Dieser Artikel gibt einen umfassenden Einblick in die komplexe Krankheit Myasthenia gravis. Erfahre mehr über die Symptome, mögliche Ursachen und die verschiedenen diagnostischen Tests. Zudem werden verschiedene Therapieoptionen beleuchtet, die zur Bewältigung der Erkrankung beitragen können.

Kurzfassung

Myasthenia gravis ist eine seltene Autoimmunerkrankung, die die Kommunikation zwischen Nerven und Muskeln stört. Symptome umfassen Muskelschwäche und Ermüdung, besonders im Gesicht und den Gliedmaßen. Mögliche Ursachen sind fehlgeleitete Antikörper gegen die Rezeptoren der Muskeln. Diagnose erfolgt durch Anamnesen, körperliche Untersuchung, elektrophysiologische Tests und Blutuntersuchungen auf Antikörper. Therapieoptionen umfassen Medikamente, die die Übertragung von Nervensignalen verbessern, und in einigen Fällen chirurgische Eingriffe zur Entfernung des Thymus.

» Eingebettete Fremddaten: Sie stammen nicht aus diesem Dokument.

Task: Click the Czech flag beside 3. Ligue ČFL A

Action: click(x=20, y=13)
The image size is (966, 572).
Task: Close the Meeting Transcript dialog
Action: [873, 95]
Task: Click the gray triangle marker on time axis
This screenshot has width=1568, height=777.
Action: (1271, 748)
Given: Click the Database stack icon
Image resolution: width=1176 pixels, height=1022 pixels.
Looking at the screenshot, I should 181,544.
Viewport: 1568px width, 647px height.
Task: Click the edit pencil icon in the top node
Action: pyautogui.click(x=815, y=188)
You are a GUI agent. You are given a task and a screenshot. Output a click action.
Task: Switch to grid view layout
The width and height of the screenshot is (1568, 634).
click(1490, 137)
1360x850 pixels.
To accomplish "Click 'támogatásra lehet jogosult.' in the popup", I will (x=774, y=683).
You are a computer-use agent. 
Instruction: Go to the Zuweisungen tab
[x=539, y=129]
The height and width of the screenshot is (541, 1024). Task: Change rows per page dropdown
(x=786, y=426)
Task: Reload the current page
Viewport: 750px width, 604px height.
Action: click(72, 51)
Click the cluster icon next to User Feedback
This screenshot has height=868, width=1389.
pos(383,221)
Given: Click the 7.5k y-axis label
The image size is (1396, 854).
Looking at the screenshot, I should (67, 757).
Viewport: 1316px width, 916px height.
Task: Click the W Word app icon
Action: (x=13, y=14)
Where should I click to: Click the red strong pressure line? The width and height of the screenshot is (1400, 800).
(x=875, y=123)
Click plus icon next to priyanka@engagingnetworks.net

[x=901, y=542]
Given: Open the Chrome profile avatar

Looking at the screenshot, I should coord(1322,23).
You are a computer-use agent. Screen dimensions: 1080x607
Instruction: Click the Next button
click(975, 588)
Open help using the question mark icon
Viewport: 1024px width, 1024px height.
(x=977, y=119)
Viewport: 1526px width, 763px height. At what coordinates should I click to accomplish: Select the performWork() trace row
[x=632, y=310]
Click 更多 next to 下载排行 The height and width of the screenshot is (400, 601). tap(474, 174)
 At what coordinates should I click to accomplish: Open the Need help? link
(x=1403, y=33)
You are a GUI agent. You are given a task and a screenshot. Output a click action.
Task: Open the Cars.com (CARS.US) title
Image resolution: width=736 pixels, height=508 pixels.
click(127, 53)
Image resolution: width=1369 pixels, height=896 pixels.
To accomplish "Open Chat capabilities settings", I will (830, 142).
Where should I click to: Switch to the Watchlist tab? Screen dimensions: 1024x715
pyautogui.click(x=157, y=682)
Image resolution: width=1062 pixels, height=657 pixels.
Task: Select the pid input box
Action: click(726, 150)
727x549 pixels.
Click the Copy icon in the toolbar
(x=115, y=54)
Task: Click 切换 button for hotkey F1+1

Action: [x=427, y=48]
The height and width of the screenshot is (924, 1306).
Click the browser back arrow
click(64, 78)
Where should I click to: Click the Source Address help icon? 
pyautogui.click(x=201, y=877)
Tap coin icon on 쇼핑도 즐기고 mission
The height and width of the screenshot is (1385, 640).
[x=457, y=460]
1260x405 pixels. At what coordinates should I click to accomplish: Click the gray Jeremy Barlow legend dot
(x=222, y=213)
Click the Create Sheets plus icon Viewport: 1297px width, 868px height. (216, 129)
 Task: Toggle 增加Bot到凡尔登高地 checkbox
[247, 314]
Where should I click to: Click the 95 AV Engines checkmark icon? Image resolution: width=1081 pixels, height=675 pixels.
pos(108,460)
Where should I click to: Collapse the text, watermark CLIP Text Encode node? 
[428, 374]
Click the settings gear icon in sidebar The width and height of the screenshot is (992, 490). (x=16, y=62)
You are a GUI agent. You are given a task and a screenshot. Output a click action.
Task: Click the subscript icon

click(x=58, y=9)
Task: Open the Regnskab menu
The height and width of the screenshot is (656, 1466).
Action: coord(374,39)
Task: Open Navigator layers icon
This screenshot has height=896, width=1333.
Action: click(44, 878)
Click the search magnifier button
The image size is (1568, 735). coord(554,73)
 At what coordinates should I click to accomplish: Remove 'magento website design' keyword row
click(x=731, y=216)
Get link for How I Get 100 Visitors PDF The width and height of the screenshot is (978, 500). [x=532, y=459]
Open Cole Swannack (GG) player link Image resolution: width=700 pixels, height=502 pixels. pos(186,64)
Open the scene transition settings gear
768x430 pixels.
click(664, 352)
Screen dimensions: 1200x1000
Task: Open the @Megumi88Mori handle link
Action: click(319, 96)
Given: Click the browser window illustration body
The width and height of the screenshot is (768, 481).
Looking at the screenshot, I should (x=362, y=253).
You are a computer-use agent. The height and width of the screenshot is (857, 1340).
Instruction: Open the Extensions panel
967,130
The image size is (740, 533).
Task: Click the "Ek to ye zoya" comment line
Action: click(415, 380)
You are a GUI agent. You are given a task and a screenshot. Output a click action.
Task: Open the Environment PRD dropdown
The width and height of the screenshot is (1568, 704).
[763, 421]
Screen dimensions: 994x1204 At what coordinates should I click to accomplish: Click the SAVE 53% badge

Ein multidisziplinärer Ansatz ist entscheidend, um die Lebensqualität der Betroffenen zu verbessern.

Was ist Myasthenia gravis?

Myasthenia gravis ist eine seltene Autoimmunerkrankung, bei der die Kommunikation zwischen Nerven und Muskeln gestört ist. Antikörper greifen die Rezeptoren an der Muskel-Nerven-Verbindung an, was zu einer Schwächung der Muskeln führt.

Welche Symptome treten bei Myasthenie auf?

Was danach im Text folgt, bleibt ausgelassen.